Figure 3: Storyboard Excess, Melina Mallos, 2022, computer-generated graphic.

My research is of academic significance because it was the first of its kind to investigate how Greek migrant youths who have been living in Melbourne since 2010 have formed identities and feelings of belonging through their new media usage.

In terms of public significance, the new knowledge generated from this research can be used by Greek community leaders in diasporas across the globe to welcome incoming migrants, and create new program initiatives and resources that serve their interests and needs. Important results of this research included mediating the use of new media for “survival” in a new country and highlighting the importance of digital diasporas in fostering communities of belonging.

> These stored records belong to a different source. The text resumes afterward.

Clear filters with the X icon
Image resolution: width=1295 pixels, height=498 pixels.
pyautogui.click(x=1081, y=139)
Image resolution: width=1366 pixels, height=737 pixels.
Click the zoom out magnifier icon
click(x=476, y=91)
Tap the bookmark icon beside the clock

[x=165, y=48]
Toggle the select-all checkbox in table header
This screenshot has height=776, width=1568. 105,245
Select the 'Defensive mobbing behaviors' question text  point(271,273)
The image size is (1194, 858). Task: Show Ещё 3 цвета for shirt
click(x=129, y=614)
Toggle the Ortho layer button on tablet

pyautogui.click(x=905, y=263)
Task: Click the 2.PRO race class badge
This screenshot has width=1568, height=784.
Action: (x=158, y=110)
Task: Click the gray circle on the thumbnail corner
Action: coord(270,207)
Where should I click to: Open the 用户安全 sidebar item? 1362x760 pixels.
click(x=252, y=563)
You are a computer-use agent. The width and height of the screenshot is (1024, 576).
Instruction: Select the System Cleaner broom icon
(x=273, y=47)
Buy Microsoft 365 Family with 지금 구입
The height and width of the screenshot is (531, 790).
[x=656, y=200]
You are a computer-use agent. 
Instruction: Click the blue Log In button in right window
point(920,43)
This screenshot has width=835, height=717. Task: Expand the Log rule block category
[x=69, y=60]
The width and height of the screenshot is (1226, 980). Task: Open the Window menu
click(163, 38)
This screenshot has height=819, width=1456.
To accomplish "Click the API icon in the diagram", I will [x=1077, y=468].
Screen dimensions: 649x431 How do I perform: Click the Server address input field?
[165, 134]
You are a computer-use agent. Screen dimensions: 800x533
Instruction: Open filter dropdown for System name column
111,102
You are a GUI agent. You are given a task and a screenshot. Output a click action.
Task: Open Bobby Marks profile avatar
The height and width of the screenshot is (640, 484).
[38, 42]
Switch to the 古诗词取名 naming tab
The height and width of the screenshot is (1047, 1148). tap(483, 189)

The major challenge I face as an early career scholar is to have a/r/tographic research taken seriously. A/r/tographers create artefacts to understand their data and bring meaning to the surface through the act of creation. This creative approach is not always understood by academic institutions, as it challenges traditional research approaches. Considering the digital world we live in, using new media to highlight, understand and create meaning is of utmost importance, particularly when educating and engaging with young people.

January 16, 2024


Bakhtin, M. M. (2010). The Dialogic Imagination: Four Essays. University of Texas Press.

Kurtz, C. (2014). Working with Stories in your Community or Organization: Participatory Narrative Inquiry. Kurtz-Fernhout Publishing.

Springgay, S., Irwin, R., & Kind, S. W. (2005). “A/r/tography as Living Inquiry.” Qualitative Inquiry,11 (6): 897–912.